- **Problem 1**:
List the organizations that the article on Gaza aid below says will share the new $20 million in funding.
- **Problem 2**:
Summarize the article on Gaza aid below in two sentences.

____ Supplied text

Gaza doesn’t need another gesture, it needs real action
August 9, 2025
Like many Australians watching the unfolding devastation in Gaza, I read about Foreign Minister Penny Wong’s recent announcement of $20 million in additional humanitarian aid with mixed emotions.
Of course, any assistance to people suffering should be welcomed, but we also need to be honest about whether this kind of aid is actually helping the people it’s meant for.
The new funding will be divided across several international organisations: the World Food Program, UNICEF, the Red Cross, and the Jordan Hashemite Charity Organisation. But the question remains: are these funds reaching people on the ground? The reality is that without safe passage, co-ordination, and trusted local access, even the best-funded efforts fall short.
Aid exists but Gaza is still starving
Right now, Gaza is in the midst of a deepening humanitarian catastrophe. People are starving, hospitals are barely functioning, and thousands of civilians, many of them children, have been killed.
Despite waves of international pledges and aid announcements, very little assistance is actually reaching those who need it most.
In July, UNRWA stated: _“_UNRWA has enough food for the entire population of Gaza for over three months stockpiled in warehouses — including this one in Al Arish, Egypt — awaiting entry.”
Inside Gaza, the situation is dire. Aid trucks are being blocked, looted, or overwhelmed by desperate crowds. Even when aid is allowed in, it often doesn’t reach the people it’s meant for. Palestinians have been killed while trying to access food, as convoys are overrun in areas where there is little to no protection or co-ordination.
In one case reported, chaos broke out when 47 World Food Program trucks entered Gaza. The trucks were immediately mobbed by starving civilians, prompting Israeli soldiers to fire warning shots. That single incident left more than 50 people dead and more than 600 injured.
In other instances, aid has been looted before it could be distributed, sometimes in areas under Israeli military control. Dozens of trucks have reportedly gone missing or ended up on black markets, while people in Gaza continue to go hungry.
As a friend whose family is in Gaza said: “If aid does make it in, it’s either looted, half of it gone before it even enters, or it’s taken by traders who divide it among themselves before it reaches the poor, and then sell it at outrageous prices no one can afford. Sometimes it’s distributed through UNRWA, but UNRWA only gives aid to 1948 refugees, those who have a refugee card and receive regular assistance.”

________
____ The data

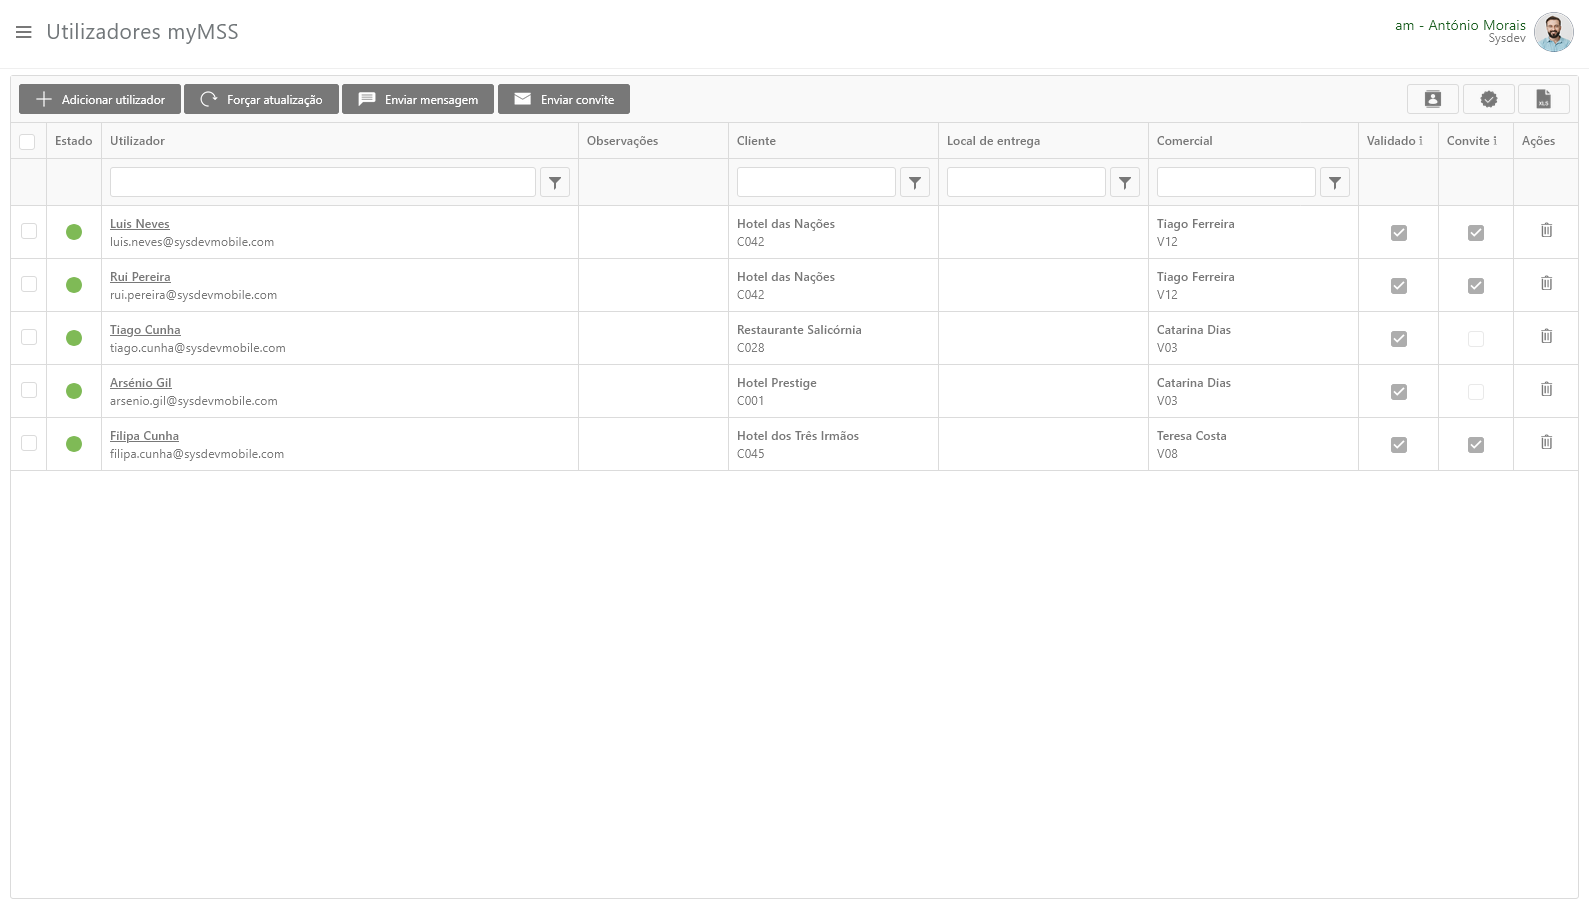Click the verified badge icon button
The height and width of the screenshot is (919, 1589).
coord(1488,99)
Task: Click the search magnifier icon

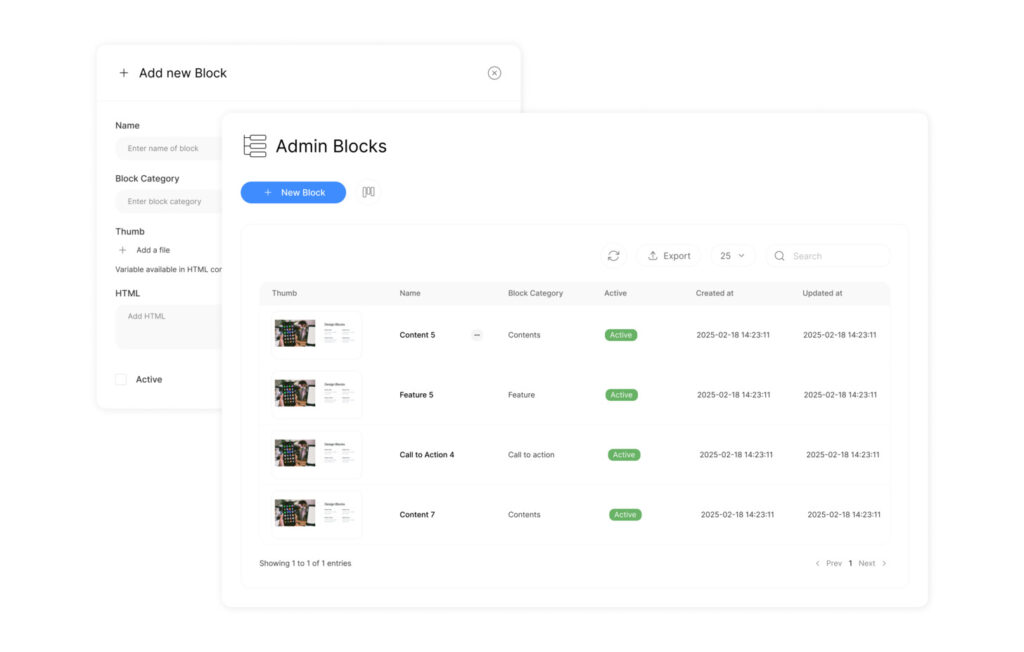Action: [x=780, y=256]
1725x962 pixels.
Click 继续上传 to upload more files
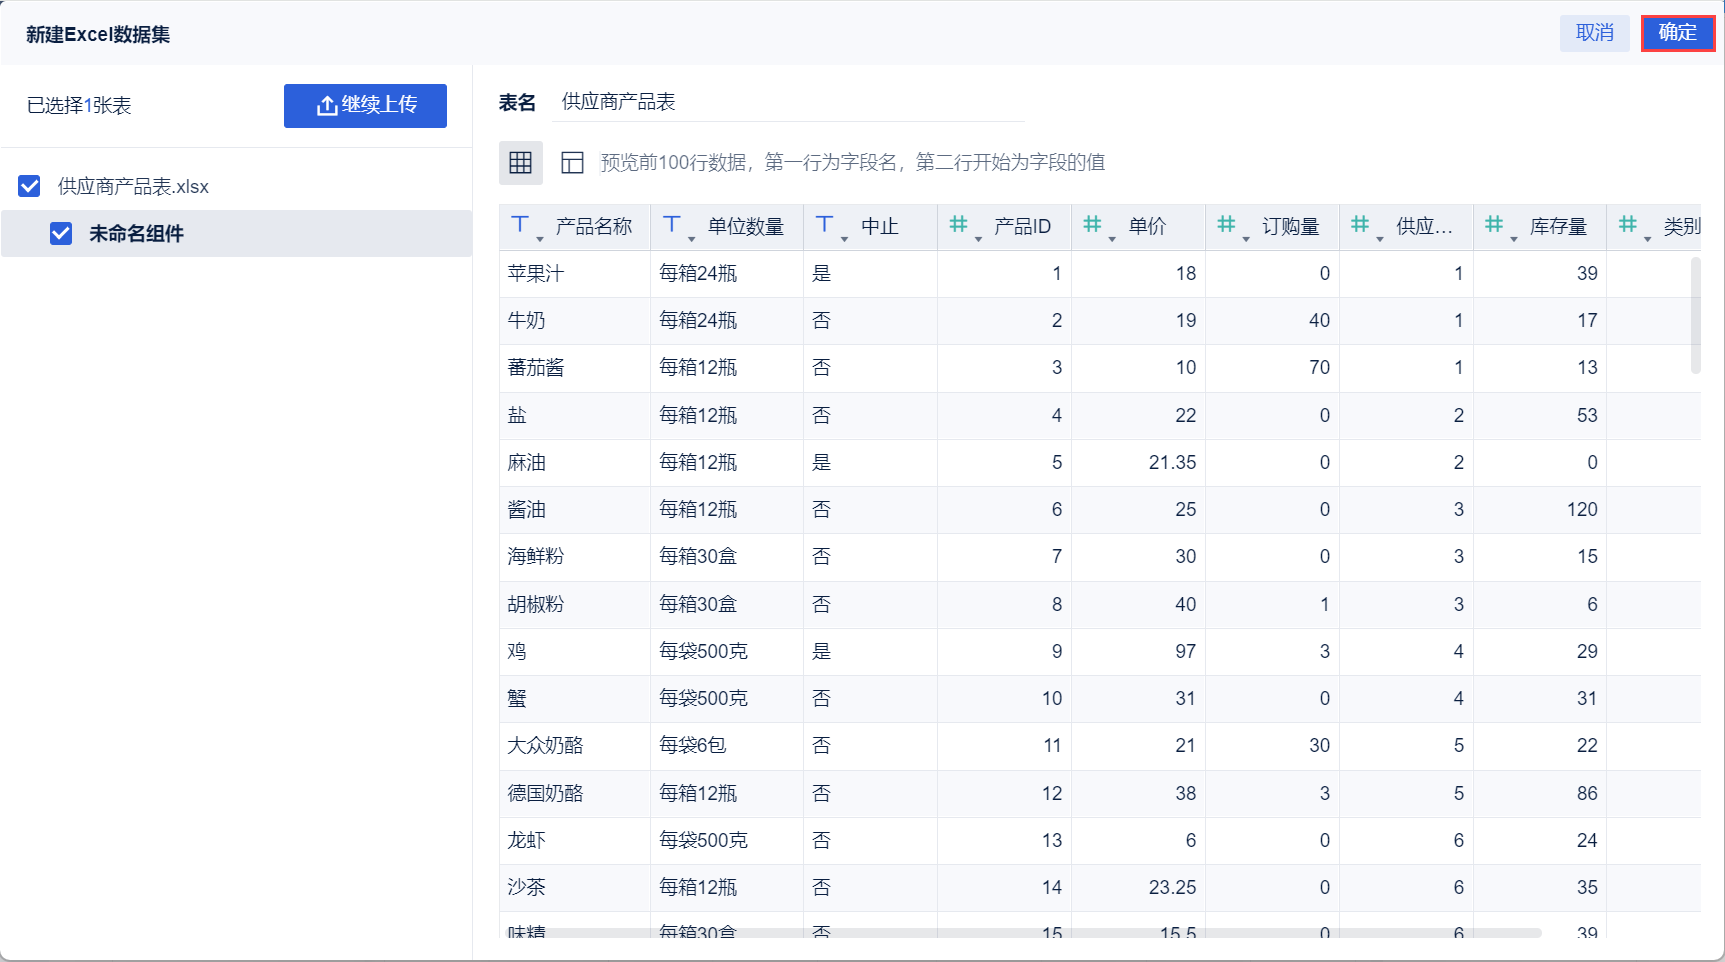[x=365, y=105]
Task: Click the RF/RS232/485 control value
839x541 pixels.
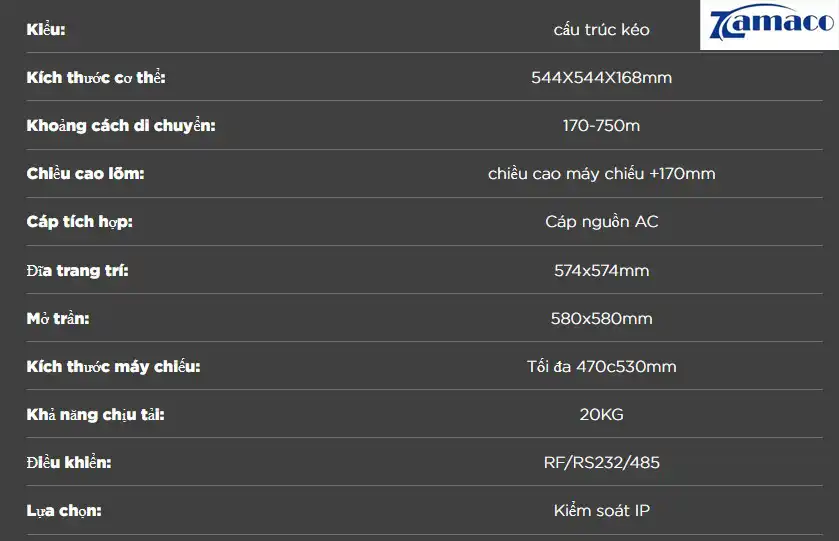Action: tap(601, 463)
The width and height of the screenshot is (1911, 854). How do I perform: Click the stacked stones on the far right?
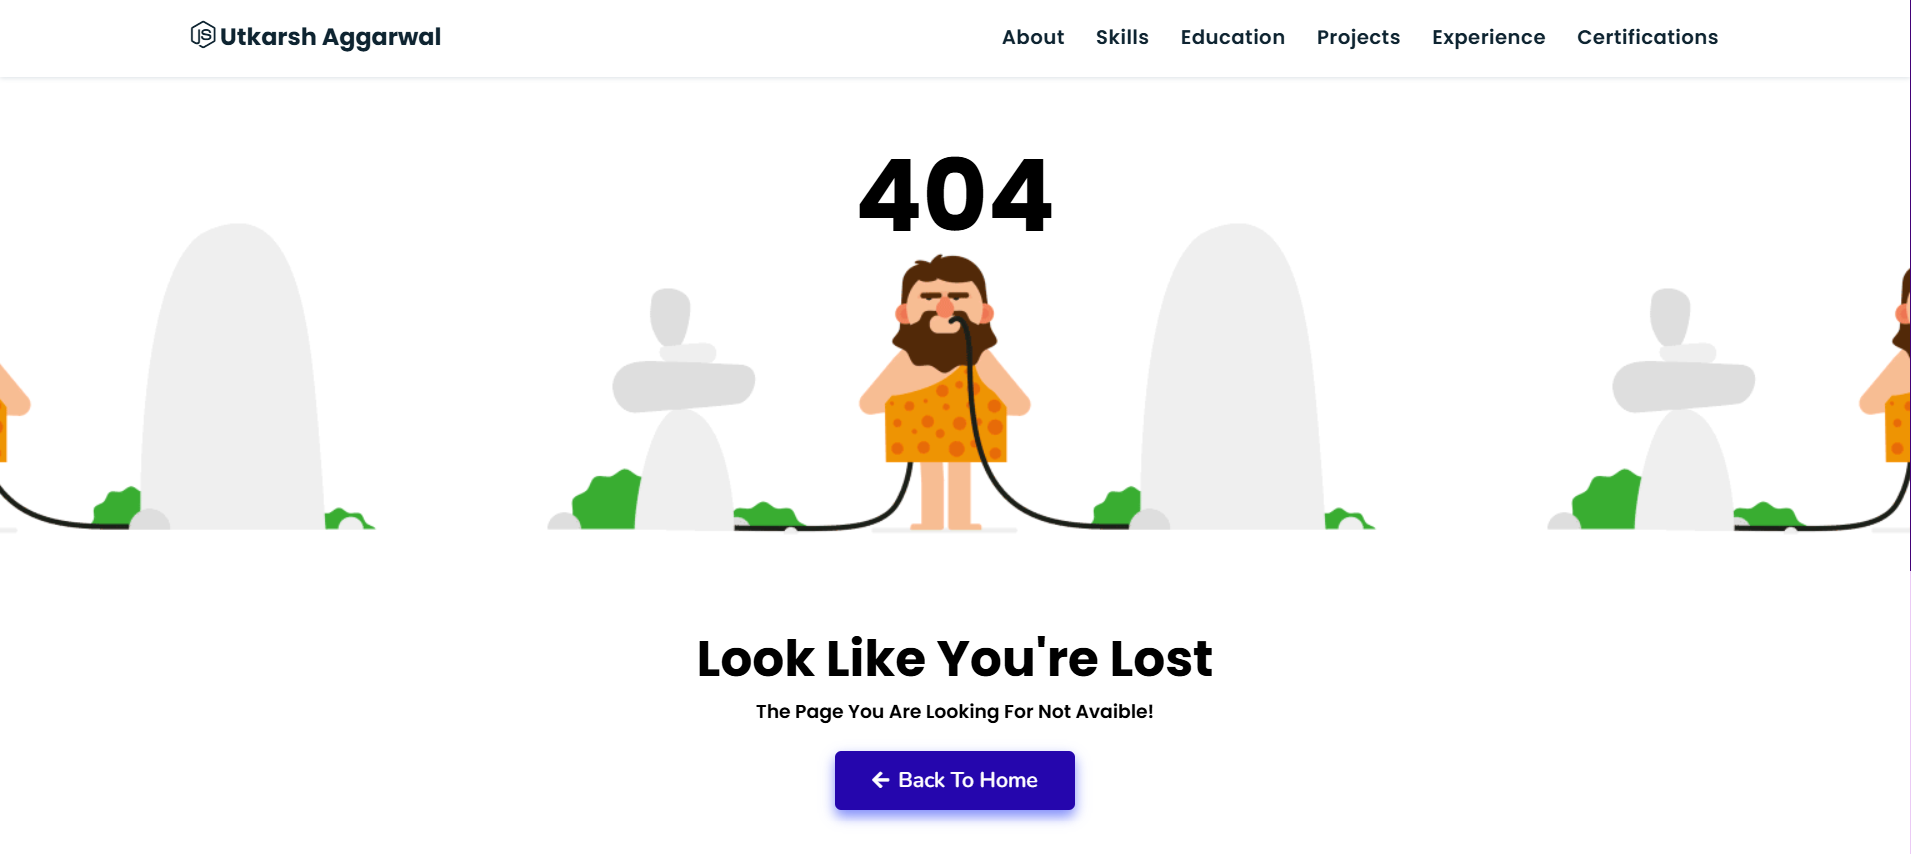click(x=1684, y=410)
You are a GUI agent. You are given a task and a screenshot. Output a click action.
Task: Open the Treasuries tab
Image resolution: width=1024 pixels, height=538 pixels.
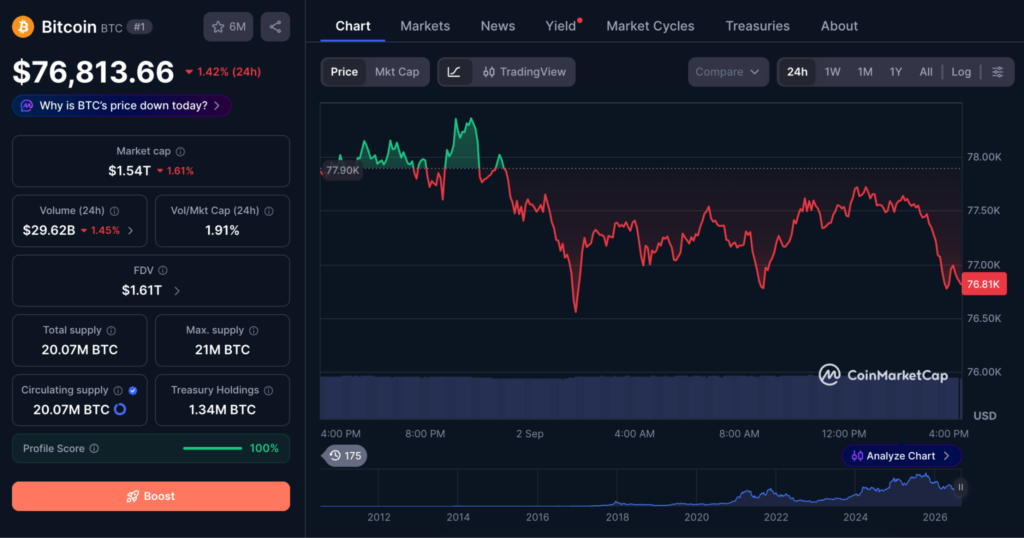coord(757,26)
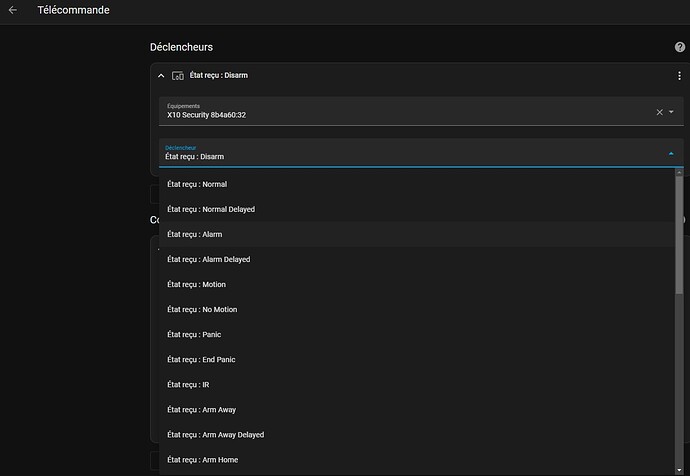Open the help icon next to Déclencheurs
Image resolution: width=690 pixels, height=476 pixels.
tap(680, 47)
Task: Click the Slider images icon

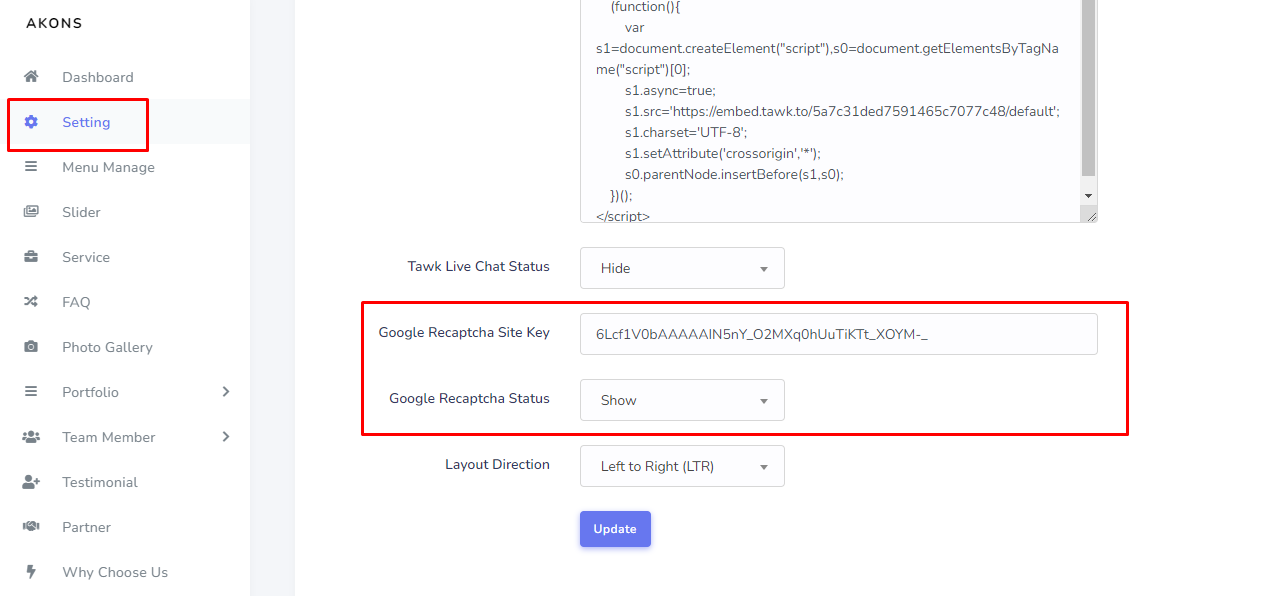Action: pyautogui.click(x=31, y=212)
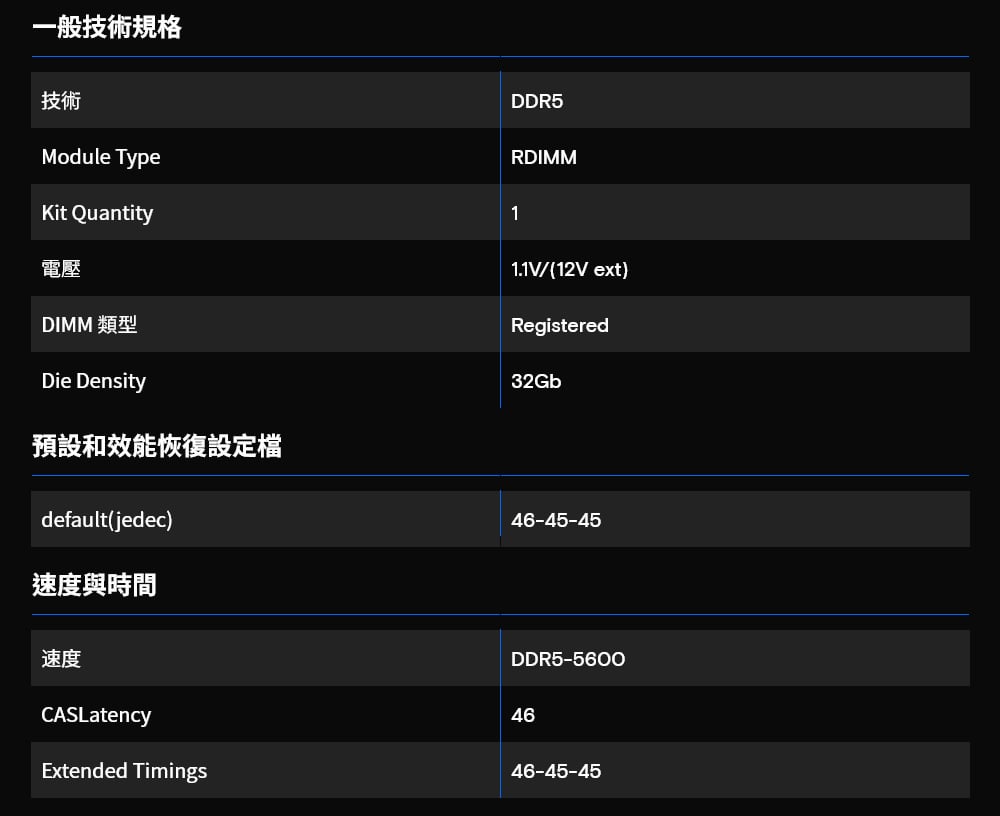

________

- **Response area 1**:
World Food Program
UNICEF
the Red Cross
the Jordan Hashemite Charity Organisation

- **Response area 2**:
Foreign Minister Penny Wong's announcement of $20 million in additional humanitarian aid should be welcomed, but the article questions whether such funds reach people on the ground in Gaza. Although aid is stockpiled and pledged, Gaza is starving because trucks are blocked, looted or overrun by desperate crowds, and people have been killed trying to get food.